Ultimately, the minimum remaining maturity – a level to be set by ESMA that will allow contracts with a time to maturity below this threshold to avoid the frontloading requirement – will be critical in determining the impact. But this will only be fleshed out in the regulatory technical standards. The hope is that market participants will have enough time to absorb, understand and comment on the implications.

This all makes for another busy summer for ISDA and its members.

The euro swaps surprise

As surprises come, it should have been a non-event. On March 18, Swedish clearing house Nasdaq OMX announced it had been authorised as a central counterparty (CCP) under the European Market Infrastructure Regulation (EMIR), the first in Europe to get the regulatory nod of approval. Clearers had to submit their applications by September 15 last year, and national authorities had a six-month limit to consider them once they were confirmed as complete, meaning the authorisation was well in line with the schedule outlined by the European Securities and Markets Authority (ESMA).

Nonetheless, the announcement caught the market completely unawares, and has led to a situation where European derivatives users are unsure how to price and risk-manage euro-denominated interest rate swaps, the largest segment of the interest rate derivatives market.

How did this happen?

It all boils down to the oddly named and much misunderstood frontloading requirement under EMIR. Frontloading is a bit of a misnomer – it actually refers to a requirement to backload certain derivatives transactions to a CCP, specifically those trades conducted between the point in time ESMA is told a clearing house has been authorised to clear certain derivatives classes and the start of a clearing obligation for those products.

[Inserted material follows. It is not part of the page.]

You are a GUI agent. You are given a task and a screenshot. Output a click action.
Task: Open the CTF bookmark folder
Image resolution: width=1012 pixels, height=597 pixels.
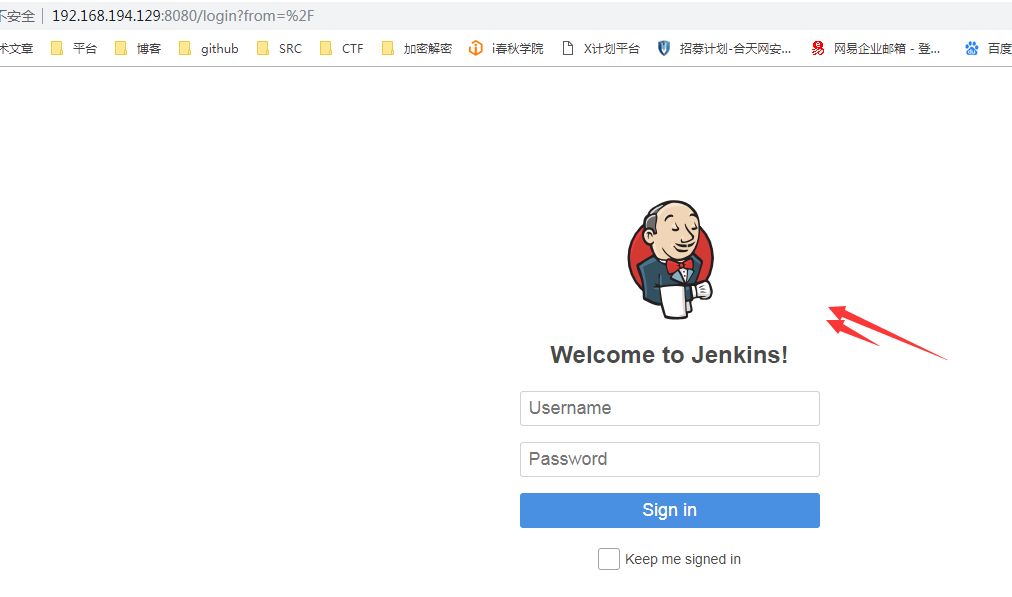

The problem arises because it’s uncertain which trades will be captured by this requirement, and when. Once ESMA is notified of a CCP authorisation, it has six months to conduct a consultation and draw up regulatory technical standards for each class of products it thinks may be suitable for mandatory clearing. The European Commission (EC) then has up to three months to endorse the standards, before they pass to the European Parliament and Council of the European Union, which have up to two months to accept the rules if they haven’t been modified by the EC and up to six months if they have. The rules are then published in the official journal, and come into force 20 days later.

According to a time line published by ESMA last year, the earliest a clearing mandate will come into effect after a CCP is authorised is nine months; the latest is 16 months. But there could be phase-ins written into the rules that extend the start date beyond that.

This all matters because Nasdaq OMX doesn’t just clear the smaller Scandinavian currencies – it also clears euro interest rate swaps. That means the clock is now ticking, and any euro swap transacted by a European participant from March 18 onwards may need to be backloaded to a CCP at some unknown time in the future.

This creates some real risk management headaches for European derivatives users. Should individual trades now be treated as cleared, non-cleared, or a mixture of both? It’s virtually certain a clearing mandate will apply for euro interest rate swaps at some point, but it’s not clear when. The situation is even less clear for other, less liquid products – ESMA may decide after its consultation period that some instruments are not yet suitable for mandatory clearing, particularly if they are only cleared by a single CCP.

Market participants had hoped regulators would provide further clarity on frontloading before the first CCPs were authorised. Without this guidance, derivatives users can’t be sure whether any single trade will ultimately be subject to frontloading or not. That’s why the approval of Nasdaq OMX came as such a shock.

Further clarity will come at some point. But the sooner the better. Until it does, uncertainty will continue to hamper risk management in the euro swaps market, making it more difficult for end-users in Europe to implement the hedges they need.